» Given entries
# # # # #
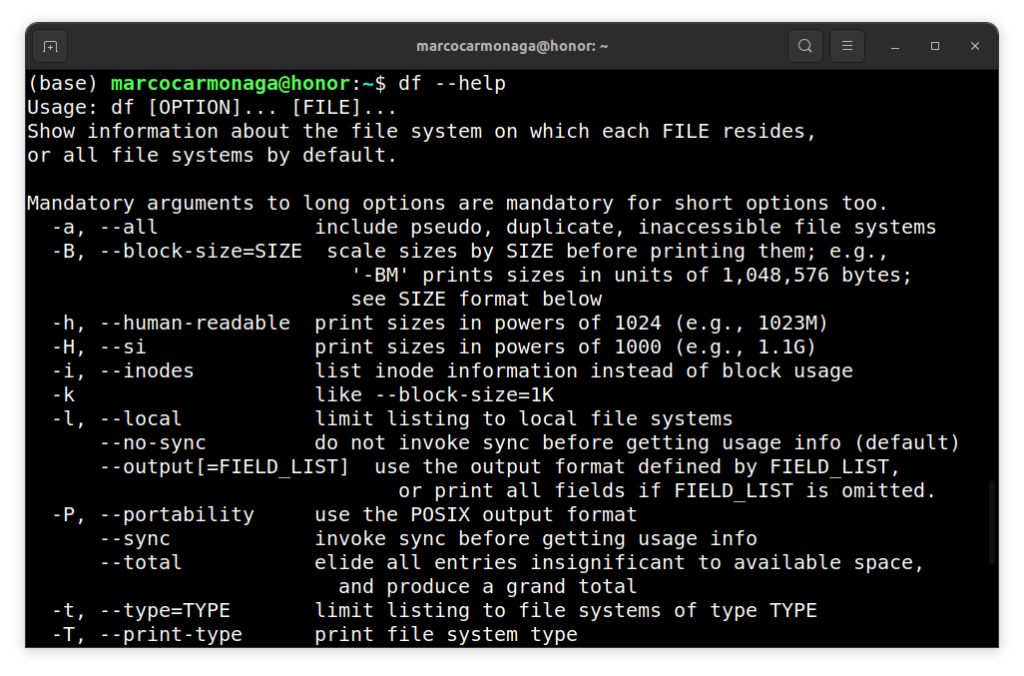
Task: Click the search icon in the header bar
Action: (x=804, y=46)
# # # # #
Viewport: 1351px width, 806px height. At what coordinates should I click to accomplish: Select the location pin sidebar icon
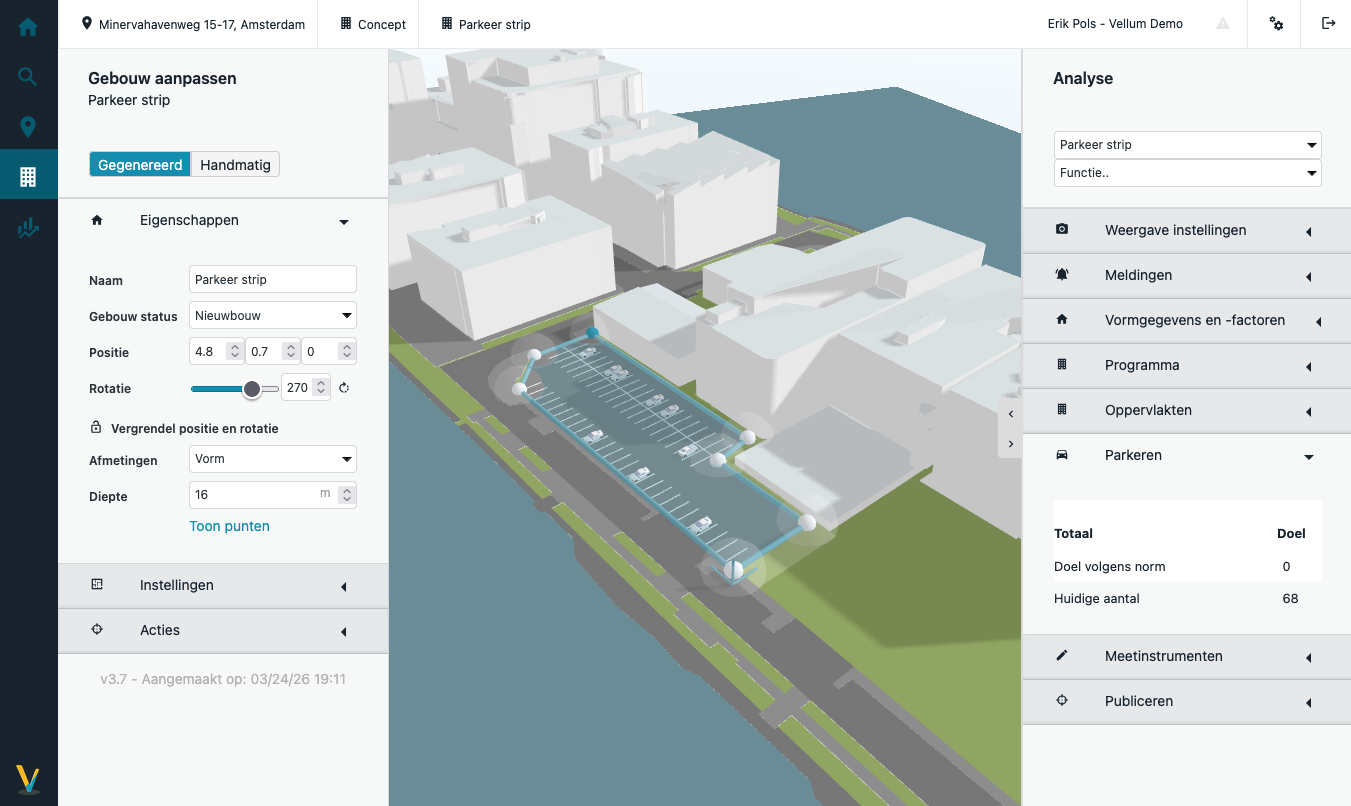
# # # # #
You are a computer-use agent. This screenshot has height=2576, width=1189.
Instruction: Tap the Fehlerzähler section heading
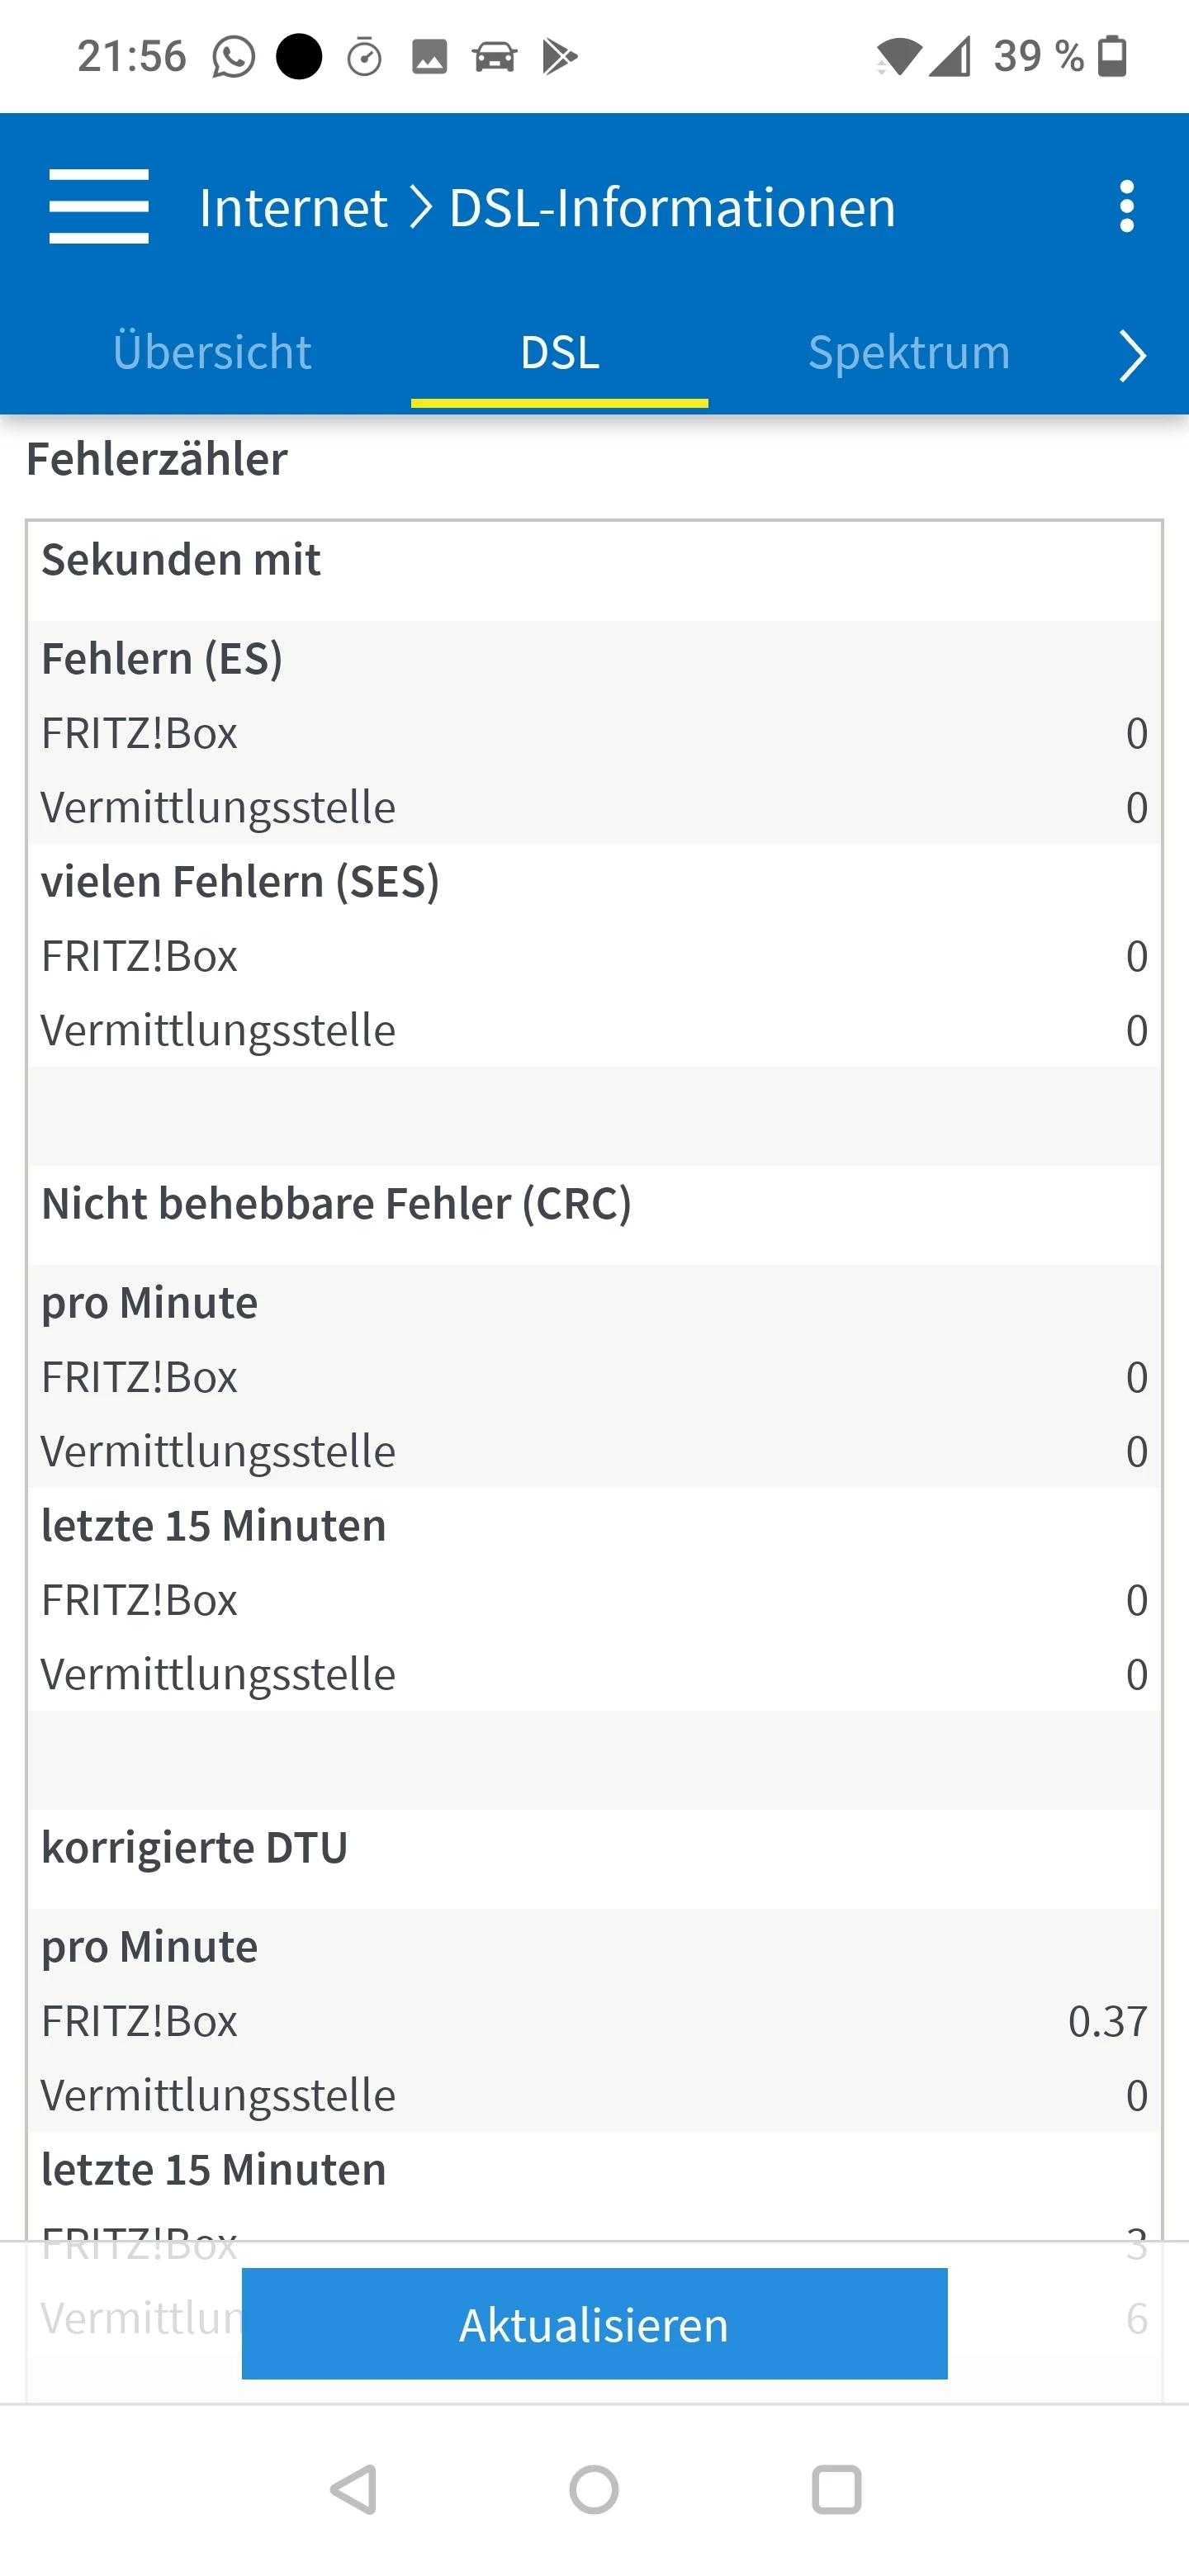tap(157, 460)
# # # # #
» Your task
Which lines in the data above hold the word "height"? Return each of them.

» Output of the exercise
Viewport: 1351px width, 806px height. At what coordinates should I click to accomplish: Select the location pin sidebar icon
You are a computer-use agent. This screenshot has height=2576, width=1189.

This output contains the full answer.